#### Excerpted text
Yet we learn from the apostle's description that it is not composed of
flesh and blood, which, he says, cannot inherit the kingdom of God;
neither is it capable of decay, like our present bodies. Indeed, the
illustration which he derives from the decay and germination of a kernel
of wheat shows us that the future body will be as much unlike the present
as a stalk of wheat is different from the seed whence it sprang; and, in
appearance, scarcely any two things are more unlike. Hence we may suppose
the resurrection body of the righteous to be as different from that which
the soul now animates as matter can be, in its most diverse forms.

Now, the question arises, Do we know of any form of matter in the present
world which remains the same at all temperatures, and in all
circumstances, which no chemical or mechanical agencies can alter? - a
substance which remains unchanged in the very heart of the ice around the
poles, and in the focus of a volcano; which remains untouched by the most
powerful reagents which the chemist can apply, and by the mightiest forces
which the mechanician can bring to bear upon it? It seems to me that
modern science does render the existence of such a substance probable,
though not cognizable by the senses. It is the luminiferous ether, that
attenuated medium by which light, and heat, and electricity are
transmitted from one part of the universe to another, by undulations of
inconceivable velocity. This strange fluid, whose existence and action
seems all but demonstrated by the phenomena of light, heat, and
electricity, and perhaps, too, by the resistance experienced by Encke's,
Biela's, and Halley's comets, must possess the extraordinary
characteristic above pointed out. It must exist and act wherever we find
light, heat, or electricity; and where do we not find them? They penetrate
through what has been called empty space; and, therefore, this ether
exists there, propagating its undulations at the astonishing rate of two
hundred thousand miles per second. They emanate in constant succession
from every intensely heated focus, such as the sun, the volcano, and the
chemical furnace; and, therefore, this strange medium is neither
dissipated nor affected by the strongest known heat. Both light and heat
are transmitted through ice; and, therefore, this ether cannot be
congealed. The same is true of glass, and every transparent substance,
however dense; and even the most solid metals convey heat and electricity
with remarkable facility; and, therefore, this ether exists and acts with
equal facility in the most solid masses as in a vacuum. In short, it seems
to be independent of chemical or mechanical changes, and to act
unobstructed in all possible modifications of matter. And, though too
evanescent to be cognizable by the senses, or the most delicate chemical
and mechanical tests, it possesses, nevertheless, a most astonishing
activity.

Now, I am not going to assert that the spiritual body will be composed of
this luminiferous ether. But, since we know not the composition of that
body, it is lawful to suppose that such may be its constitution. This is
surely possible, and that is all which is essential to my present
argument.

#### Dataset extract
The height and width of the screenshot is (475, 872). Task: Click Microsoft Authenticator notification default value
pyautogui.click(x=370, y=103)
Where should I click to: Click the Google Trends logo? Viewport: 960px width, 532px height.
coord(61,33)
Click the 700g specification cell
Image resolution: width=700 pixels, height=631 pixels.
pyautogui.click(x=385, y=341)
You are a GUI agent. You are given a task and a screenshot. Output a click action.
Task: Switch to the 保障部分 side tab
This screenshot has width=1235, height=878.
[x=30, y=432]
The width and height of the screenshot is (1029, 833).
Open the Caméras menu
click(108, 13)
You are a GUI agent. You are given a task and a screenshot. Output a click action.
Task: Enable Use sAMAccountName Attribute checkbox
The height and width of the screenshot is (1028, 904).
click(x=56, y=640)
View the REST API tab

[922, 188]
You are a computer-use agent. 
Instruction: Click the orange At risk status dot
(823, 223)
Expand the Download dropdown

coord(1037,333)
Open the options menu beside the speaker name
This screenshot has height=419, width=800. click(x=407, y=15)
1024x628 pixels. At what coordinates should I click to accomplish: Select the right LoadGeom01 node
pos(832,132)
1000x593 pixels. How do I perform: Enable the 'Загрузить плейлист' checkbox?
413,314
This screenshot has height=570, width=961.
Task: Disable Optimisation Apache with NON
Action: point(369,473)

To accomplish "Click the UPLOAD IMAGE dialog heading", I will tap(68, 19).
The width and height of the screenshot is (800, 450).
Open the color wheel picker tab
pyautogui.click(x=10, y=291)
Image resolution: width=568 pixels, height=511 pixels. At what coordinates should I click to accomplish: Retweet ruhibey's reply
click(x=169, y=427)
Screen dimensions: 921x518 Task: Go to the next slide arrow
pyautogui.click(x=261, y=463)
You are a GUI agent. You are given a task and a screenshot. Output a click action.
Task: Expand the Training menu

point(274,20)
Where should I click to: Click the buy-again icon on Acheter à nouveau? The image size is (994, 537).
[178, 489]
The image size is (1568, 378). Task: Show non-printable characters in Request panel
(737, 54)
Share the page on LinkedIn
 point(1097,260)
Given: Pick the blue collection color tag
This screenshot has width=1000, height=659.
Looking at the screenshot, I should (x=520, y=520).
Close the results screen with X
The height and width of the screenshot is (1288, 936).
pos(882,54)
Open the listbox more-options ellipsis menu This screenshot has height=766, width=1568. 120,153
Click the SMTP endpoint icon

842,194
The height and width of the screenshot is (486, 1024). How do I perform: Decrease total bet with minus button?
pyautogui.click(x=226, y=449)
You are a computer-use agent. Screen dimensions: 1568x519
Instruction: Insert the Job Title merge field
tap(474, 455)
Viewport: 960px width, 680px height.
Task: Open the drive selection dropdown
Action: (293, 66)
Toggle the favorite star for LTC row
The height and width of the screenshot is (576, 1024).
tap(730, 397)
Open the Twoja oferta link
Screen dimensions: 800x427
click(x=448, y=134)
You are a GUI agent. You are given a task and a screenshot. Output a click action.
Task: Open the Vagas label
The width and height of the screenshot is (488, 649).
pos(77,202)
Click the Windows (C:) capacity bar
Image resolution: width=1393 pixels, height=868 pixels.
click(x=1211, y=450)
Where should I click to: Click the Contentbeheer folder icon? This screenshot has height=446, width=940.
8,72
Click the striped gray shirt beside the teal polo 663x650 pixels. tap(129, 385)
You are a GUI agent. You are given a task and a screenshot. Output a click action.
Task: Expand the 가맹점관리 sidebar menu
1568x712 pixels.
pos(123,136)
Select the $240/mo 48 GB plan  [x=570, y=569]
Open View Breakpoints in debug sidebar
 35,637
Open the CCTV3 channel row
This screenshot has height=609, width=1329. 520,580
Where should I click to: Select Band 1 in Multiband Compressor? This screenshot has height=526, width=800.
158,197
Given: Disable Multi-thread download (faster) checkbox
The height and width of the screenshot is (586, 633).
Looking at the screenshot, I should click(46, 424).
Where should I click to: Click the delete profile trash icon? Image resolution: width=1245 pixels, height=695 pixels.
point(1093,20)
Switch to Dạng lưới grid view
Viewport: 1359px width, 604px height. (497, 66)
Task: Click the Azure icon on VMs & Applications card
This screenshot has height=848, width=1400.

#### Written exercise 1
Answer these questions using the passage on the spiritual body and the luminiferous ether:
(a) What plant's kernel does the apostle's illustration draw on?
(b) At what rate does the ether propagate its undulations through empty space?
(c) Which three comets are named?
#### Written exercise 2
Reproduce the part of the passage on the spiritual body and the luminiferous ether starting with "Yet we learn" and going on through "most diverse forms.".
#### Written exercise 3
Write the next part of the passage on the spiritual body and the luminiferous ether, picking up after its final sentence.

#### Written reply 1
(a) Wheat.
(b) Two hundred thousand miles per second.
(c) Encke's, Biela's, and Halley's comets.

#### Written reply 2
Yet we learn from the apostle's description that it is not composed of
flesh and blood, which, he says, cannot inherit the kingdom of God;
neither is it capable of decay, like our present bodies. Indeed, the
illustration which he derives from the decay and germination of a kernel
of wheat shows us that the future body will be as much unlike the present
as a stalk of wheat is different from the seed whence it sprang; and, in
appearance, scarcely any two things are more unlike. Hence we may suppose
the resurrection body of the righteous to be as different from that which
the soul now animates as matter can be, in its most diverse forms.

#### Written reply 3
Admitting its truth, the following interesting conclusions follow: -

In the first place, the spiritual body would be unaffected by all possible
changes of temperature. It might exist as well in the midst of fire, or of
ice, as in any intermediate temperature. Hence it might pass from one
extreme of temperature to another, and be at home in them all; and this is
what we might hope for in a future world. Some, indeed, have imagined that
the sun will be the future heaven of the righteous; and on this
supposition there is no absurdity in the theory. Nor would there be in the
hypothesis which should locate heaven in solid ice, or in the centre of
the earth.

In the second place, on this supposition, the spiritual body would be
unharmed by those chemical and mechanical agencies which matter in no
other form can resist.

The question has often arisen, how the glorified body, if material, would
be able to escape all sources of injury, so as to be immortal as the soul.
In this hypothesis, we see how it is possible; for though the whole globe
should change its chemical constitution, though worlds should dash upon
worlds, the spiritual body, though present at the very point where the
terrible collision took place, would feel no injury; and safe in its
immortal habitation, the soul might smile amid "the wreck of matter and
the crush of worlds."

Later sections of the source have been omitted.